Bancarotta fraudolenta con distrazione di 2,7 milioni di euro: disposto il divieto di esercitare attività d’impresa per un imprenditore livornese, sequestrati conti correnti e un appartamento. Nel mirino è finita anche due società lucchesi che, per l’accusa, sarebbe collegata all’imprenditore. I militari del comando provinciale della Guardia di Finanza di Livorno hanno dato esecuzione ad un’ordinanza, emessa dal gip del Tribunale, Antonio Pirato, di applicazione della misura interdittiva del divieto temporaneo di esercitare attività imprenditoriale e ricoprire uffici direttivi in persone giuridiche e imprese, nei confronti di un livornese settantenne, domiciliato in provincia di Pisa, per le ipotesi di reato di bancarotta fraudolenta patrimoniale.

Le indagini dirette dalla Procura della Repubblica (titolare dell’inchiesta il pm Daniele Rosa) sono scaturite dagli sviluppi di una verifica fiscale eseguita da militari del nucleo di polizia tributaria di Livorno nei confronti di una società, con sede nel capoluogo labronico, operante nel settore del commercio di autovetture, sottoposta alla procedura di concordato preventivo, omologato dal Tribunale labronico il 18 gennaio 2015. Le attività ispettive e le successive investigazioni di polizia giudiziaria hanno consentito di ricostruire più analiticamente le cause della crisi e del dissesto economico che avevano portato la società – di cui l’imprenditore livornese è stato l’amministratore unico fino al 30 dicembre scorso – al conseguimento di una perdita d’esercizio, nell’anno 2012, per circa 2 milioni di euro (con impossibilità di ricapitalizzazione da parte dei soci) ed all’approvazione dei bilanci per gli anni 2013 e 2014, con un giudizio fortemente negativo da parte dell’organo di controllo.

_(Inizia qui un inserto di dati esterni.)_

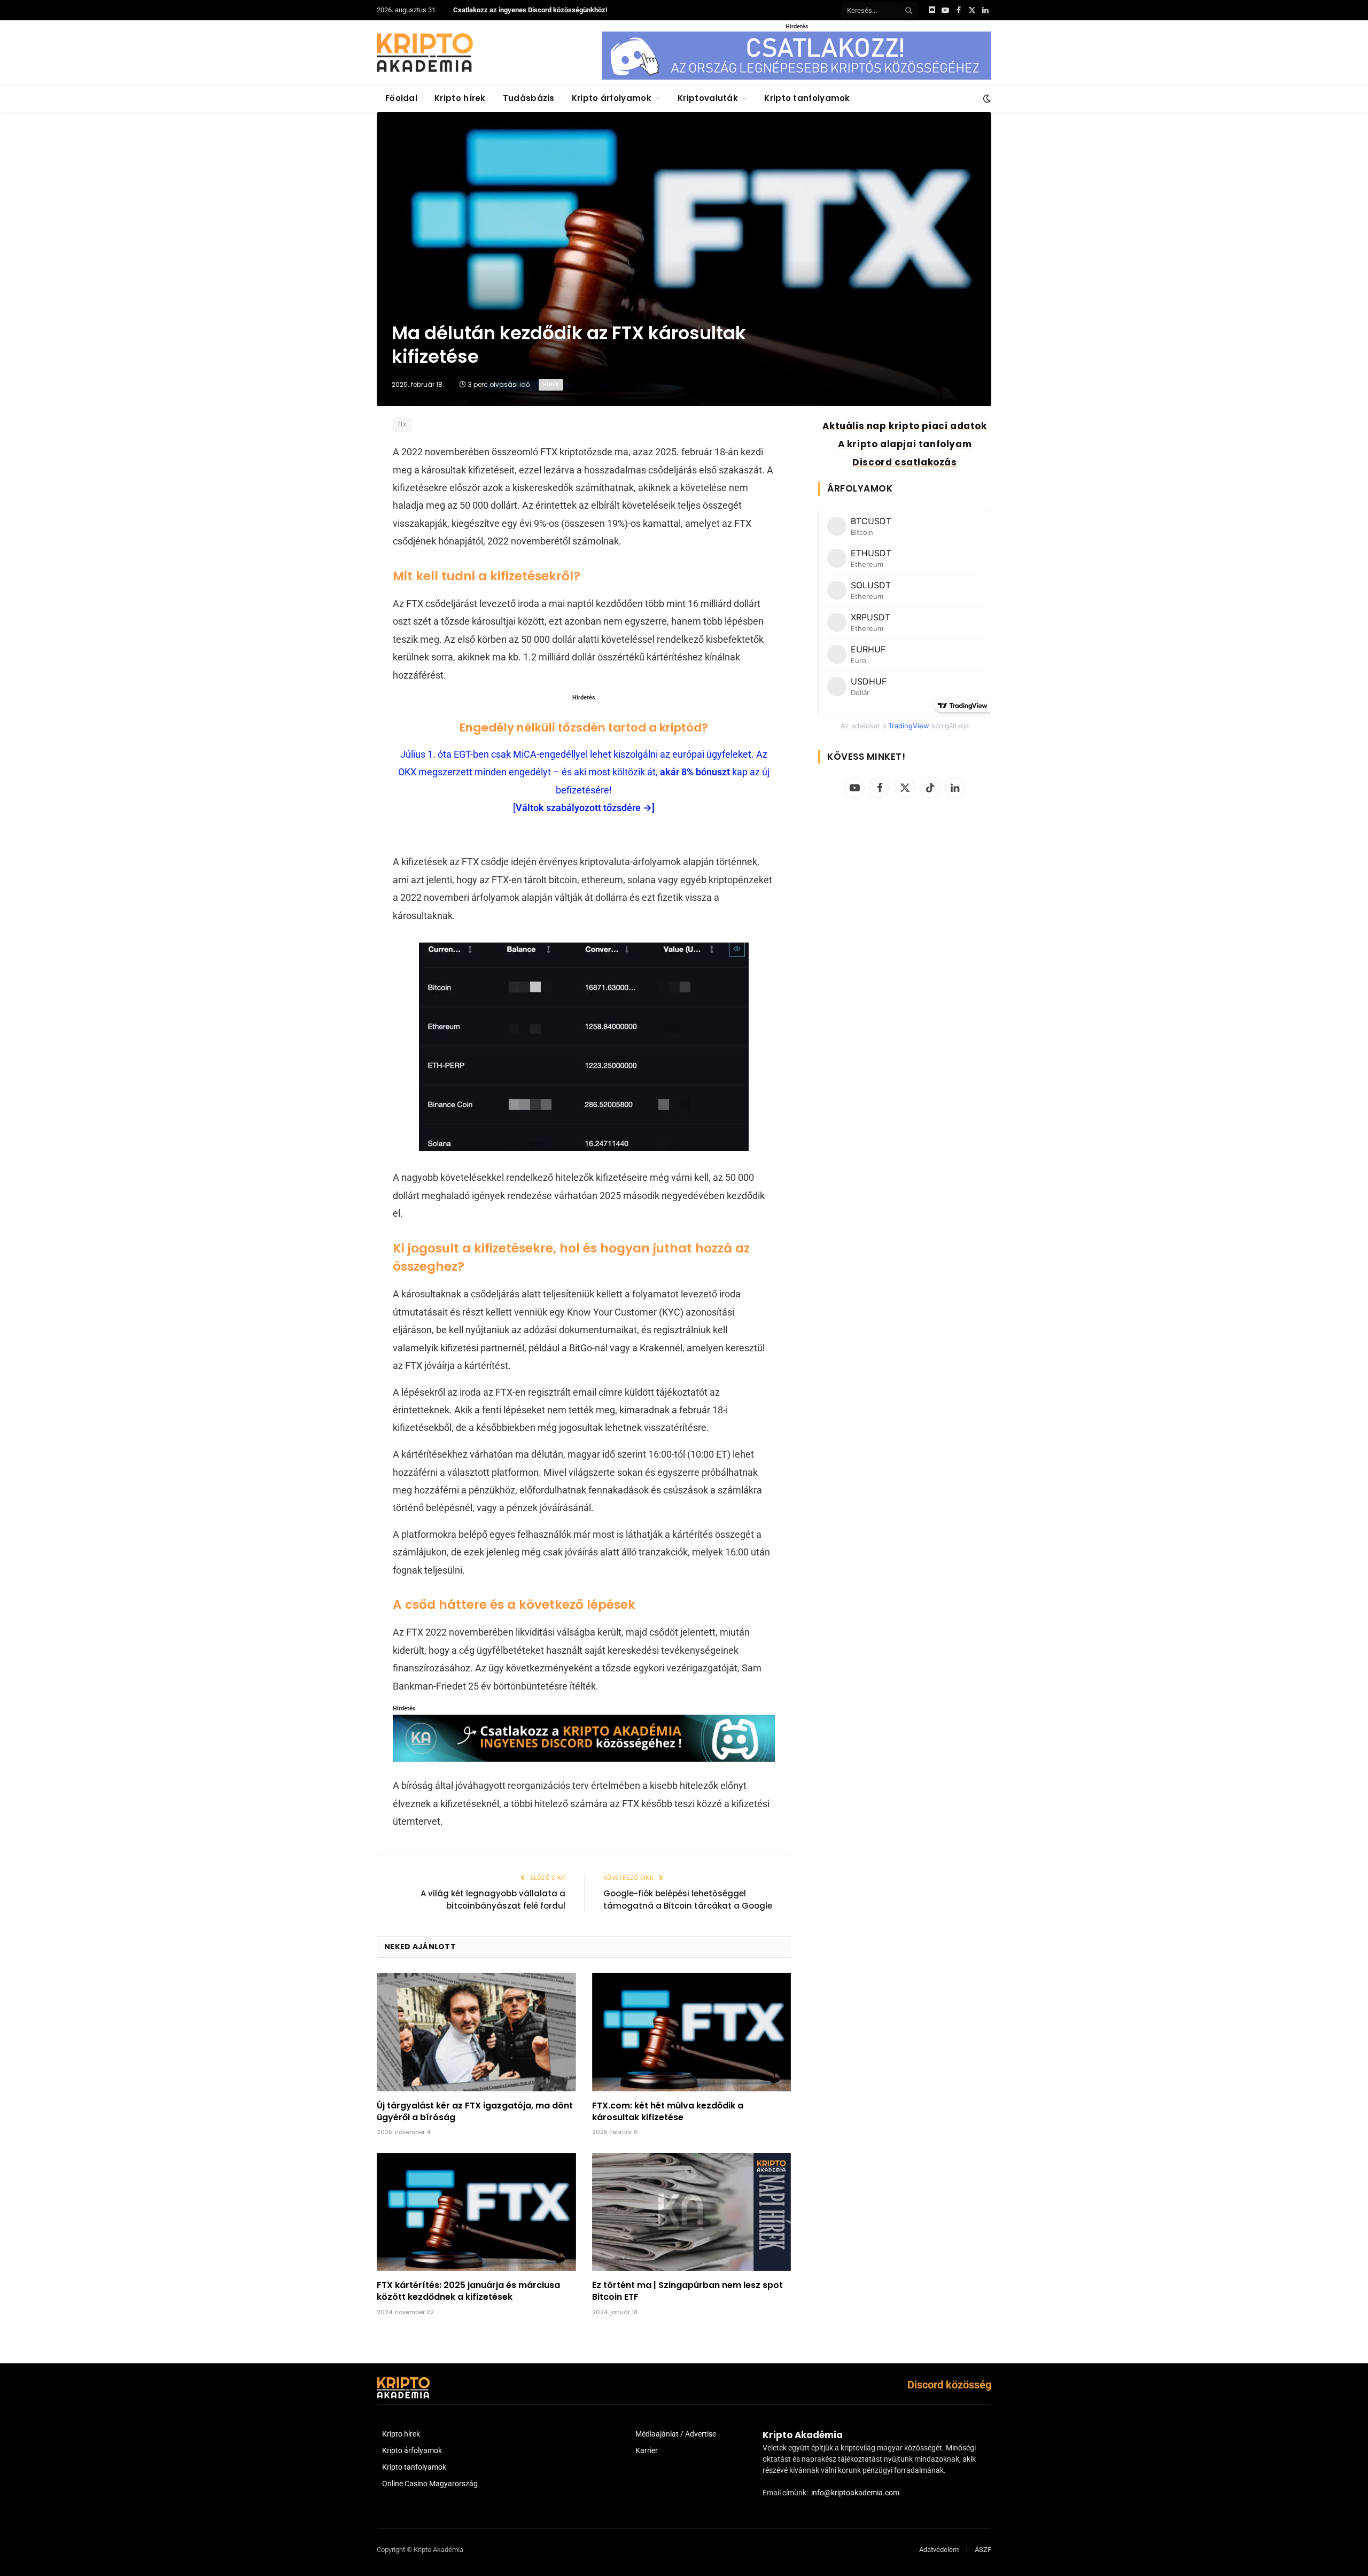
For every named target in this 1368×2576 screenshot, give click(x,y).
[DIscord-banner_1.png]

In sintesi, sono stati appurati fatti di bancarotta fraudolenta patrimoniale con la complessiva distrazione di denaro per circa 2,7 milioni di euro, che sarebbero avvenuti, a partire dal 2006, attraverso tre differenti condotte illecite.
La prima condotta afferisce, spiegano gli investigatori, al mancato incasso di crediti per circa 2 milioni di euro vantati dalla società oggi in concordato nei confronti di tre imprese (di cui due con sede a Lucca), operanti nel medesimo settore commerciale o, comunque, in settori attigui, riconducibili (direttamente o indirettamente) sempre allo stess livornese, raggiunto da misura cautelare personale. Si tratta di somme concesse sotto forma di prestiti/aiuti economici o di deposito cauzionale, senza un piano di rientro, accordi scritti, una plausibile logica economica e senza promuovere alcuna azione per il recupero, anche parziale, dei crediti vantati, così depauperando parte del patrimonio aziendale.